Base metals：These metals rust easily on their own. They are easily ionized.
* Aging degradation: A state where the physical properties of a substance change with the passage of time
“Ionization tendency” is an indicator used to express the degree of “ionization.” Let me explain in a little more detail.
“Ionization tendency” expresses how easily oxidation (ionization) occurs in a fluid. In other words,
The smaller it is…the harder it is for a metal to ionize, oxidize, corrode, and rust
The larger it is…the easier it is for a metal to ionize, oxidize, corrode, and rust
We call metals that do not ionize easily “noble metals,” while metals that do ionize easily are called “base metals.”
Some examples of noble metals are gold, platinum, silver, and copper. Now you understand why they are called “noble metals!” Even so, it seems a bit cruel to call something a “base metal.” After all, it’s not that these metals are inferior…
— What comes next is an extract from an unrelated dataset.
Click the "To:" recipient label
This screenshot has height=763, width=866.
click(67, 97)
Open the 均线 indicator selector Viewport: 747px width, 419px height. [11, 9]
Which elements can be used in plating?
The “periodic table of the elements” is a chart that lists elements by their atomic numbers. Let’s use this table to classify the elements that can be formed into coats through plating. Let’s say that these elements “play friendly” with plating. In order to classify which elements can be used in plating, we first assume:
Elements or combinations of elements that include metals
Then, as I mentioned earlier, we can split elements into:
1.Elements that can be used for electrolytic plating
2.Elements that can be used for electroless plating
3.Elements that can be used for plating with alloys
As you can see in the video, there are a surprising number of elements that “play friendly” with plating.
Introducing the elements that “play friendly” with plating
Let’s stop studying for now so we can meet some elements that “play friendly” with plating!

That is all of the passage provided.